Una mirada descuidada sobre la pintura de la austriaco-mexicana Ilse Gradwohl podría hacer caer al espectador en el malentendido de que su pintura pudiera colocarse al lado del informalismo, es decir, de ese arte que asume que la forma deriva directamente de la persona del artista, de su ánimo, de sus tensiones y que es tanto más válida cuando no haya elementos de interferencia entre el acto creador y el resultado sobre la superficie en que se plasma. Los 22 óleos que ahora presenta en el Museo de Arte Moderno no permiten ese entendimiento desviado. La serie de obras, del 96 con excepción de cinco que corresponden a 93, 94 y 95, no dejan lugar a dudas sobre una artista que construye rigurosamente su obra, a partir de una sabiduría que ahora se muestra más firme: aunque no deje de haber, aquí y allá, zonas específicamente dejadas a lo azaroso (de donde se justifica quizá el inicio de este párrafo) e incluso, aunque parezca extraño tratándose de pintura abastracta, un espacio de leve humor.
Informalismo que apenas puede encontrarse quizá en algunos de los dibujos y acuarelas --no expuestos-- que ilustran el muy digno catálogo con textos de Teresa del Conde y de Juan García Ponce. Ese trabajo azaroso está quizá en la base, es el punto de arranque de las construcciones equilibradas y sutiles que son los óleos.
Estamos frente a una pintura abstracta, lírica, que sólo esporádicamente introduce ciertos elementos geometrizantes o ciertas formas codificantes. Se mueve, por decirlo así, en el terreno de la libertad abierta, cuya contención no existe sino en lo interior de cada una de sus obras: en la posibilidad de conformar un objeto capaz de establecer su sitio en el mundo y de provocar reacciones, lecturas, imágenes en el espectador.
Ese es quizá el reto que asume Ilse Gradwohl. El de realizar construcciones sólidas, capaces, con peso verdadero haciéndolo a partir de elementos formales que se antojan demasiado sutiles, sin por eso perder la carga de frescura y espontaneidad que le es propia y que permea su trabajo.

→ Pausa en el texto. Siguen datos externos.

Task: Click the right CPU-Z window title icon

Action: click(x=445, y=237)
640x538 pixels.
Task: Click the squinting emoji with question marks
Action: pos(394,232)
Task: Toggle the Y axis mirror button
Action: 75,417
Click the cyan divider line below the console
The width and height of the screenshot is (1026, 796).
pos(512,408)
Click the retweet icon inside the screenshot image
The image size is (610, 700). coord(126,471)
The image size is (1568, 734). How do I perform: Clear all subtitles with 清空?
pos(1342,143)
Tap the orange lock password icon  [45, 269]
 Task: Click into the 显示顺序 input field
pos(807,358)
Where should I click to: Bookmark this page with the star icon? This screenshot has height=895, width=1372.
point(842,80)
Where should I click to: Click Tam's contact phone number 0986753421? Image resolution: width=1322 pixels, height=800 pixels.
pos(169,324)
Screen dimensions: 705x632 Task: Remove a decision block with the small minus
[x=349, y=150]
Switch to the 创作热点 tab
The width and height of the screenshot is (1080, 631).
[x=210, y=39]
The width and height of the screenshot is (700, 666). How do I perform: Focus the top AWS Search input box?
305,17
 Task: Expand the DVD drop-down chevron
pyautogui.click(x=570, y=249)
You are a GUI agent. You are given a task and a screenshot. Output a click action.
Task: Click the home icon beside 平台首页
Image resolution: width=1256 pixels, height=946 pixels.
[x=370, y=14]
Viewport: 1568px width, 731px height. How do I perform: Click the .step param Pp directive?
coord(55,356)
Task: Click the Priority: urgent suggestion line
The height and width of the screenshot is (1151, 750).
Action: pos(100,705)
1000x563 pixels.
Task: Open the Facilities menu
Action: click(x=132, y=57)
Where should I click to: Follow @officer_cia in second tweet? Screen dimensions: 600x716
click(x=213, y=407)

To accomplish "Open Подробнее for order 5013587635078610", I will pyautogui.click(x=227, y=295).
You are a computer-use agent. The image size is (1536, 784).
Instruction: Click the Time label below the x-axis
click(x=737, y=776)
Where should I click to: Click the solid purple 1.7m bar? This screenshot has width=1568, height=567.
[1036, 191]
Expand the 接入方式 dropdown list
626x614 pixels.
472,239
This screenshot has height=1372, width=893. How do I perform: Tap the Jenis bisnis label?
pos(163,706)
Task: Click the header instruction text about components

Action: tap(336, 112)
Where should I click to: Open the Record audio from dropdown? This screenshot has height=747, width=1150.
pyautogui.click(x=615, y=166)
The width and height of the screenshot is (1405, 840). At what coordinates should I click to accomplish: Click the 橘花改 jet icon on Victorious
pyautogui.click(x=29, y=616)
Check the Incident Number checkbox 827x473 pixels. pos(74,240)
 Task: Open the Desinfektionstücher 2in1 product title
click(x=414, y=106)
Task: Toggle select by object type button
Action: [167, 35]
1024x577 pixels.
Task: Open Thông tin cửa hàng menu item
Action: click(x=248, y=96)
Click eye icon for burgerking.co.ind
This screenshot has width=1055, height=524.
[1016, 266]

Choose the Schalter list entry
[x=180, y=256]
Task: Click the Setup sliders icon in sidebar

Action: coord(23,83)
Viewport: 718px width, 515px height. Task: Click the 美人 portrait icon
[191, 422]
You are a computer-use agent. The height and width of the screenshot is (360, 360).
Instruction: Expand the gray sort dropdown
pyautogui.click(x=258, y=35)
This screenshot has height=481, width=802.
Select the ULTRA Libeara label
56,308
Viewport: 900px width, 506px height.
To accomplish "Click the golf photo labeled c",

Tal vez en los dípticos o las series puede percibirse más el sentido de erección del objeto pictórico. Pienso, para ejemplificar, en Cuatro poemas de amor, cuatro obras del mismo formato (100 por 85 cm); el primero es casi totalmente rojo, apenas aparece hacia los extremos un fondo claro, el bermellón está aplicado con pinceladas anchas, libres, con una especie de escurrimiento en la parte central baja, pero en sentido horizontal se impone una zona específica, ancha, que contiene el lirismo excesivo, y allá en el ángulo superior izquierdo unas sutiles manchas oscuras que, en cambio, rompen la seriedad o rigidez. En el segundo campea una forma geometrizante en el centro, que de alguna manera expande su reflejo a través de veladuras sobre lo que ahora sí puede ya --con más certeza-- llamarse ``fondo''. En el tercero, la forma roja se ha como caído abajo a la derecha, casi desaparecida, y deja a la otra superficie clara (partida en dos, lo que casi sugiere un horizonte) todo el campo. Y en el cuarto la forma roja es anulada por la incursión de pinceladas blancas. Vemos en la serie --y la referencia a poemas de amor no es vana-- cuatro construcciones posibles a partir de esa precariedad de elementos. La fuerza de los cuadros no reside sólo en la composición ni en el juego de oposición fondo-forma, sino en la manera delicada con que está trabajada sabiamente la superficie pictórica: como si lo uno no pudiera --de hecho no puede-- existir sin lo otro.
Otro ejemplo podría ser Flashback, díptico que une un espacio casi blanco (esos blancos suyos tan cuidadosamente matizados), con otro en tonos más sombríos donde se abre espacio una forma azul. O la serie Mnesis (1995), que da nombre a la exposición.
Forma y fondo. Las construcciones de Ilse parecen responder a ese juego de opuestos y resolverse en él. El ``objeto'' puede ser muy variado, una forma geometrizante, un dibujo con resonancias de escritura, varias formas más o menos conformadas, a veces apenas un golpe de pincel. Pueden ser predominantes en el espacio o sólo sugerencias que le dan sentido (Mnesis II, por ejemplo). Una forma almendrada, que en ocasiones consta de dos colores o bien se ``abre'' como una semilla, es una aparición frecuentemente repetida.
En esa ambigüedad construida parsimoniosamente por Ilse Gradwohl, ejercida a partir de una sabiduría pictorica adquirida sin prisa pero sin pausa, con el cuidadoso manejo de la estructura y el refinado tratamiento de la superficie pictórica, la pintora erige su obra y la propone al diálogo del espectador: con el objeto ante todo, y a través de él con ella y con el mundo. Que cada quien recoja lo que pueda: las condiciones están dadas.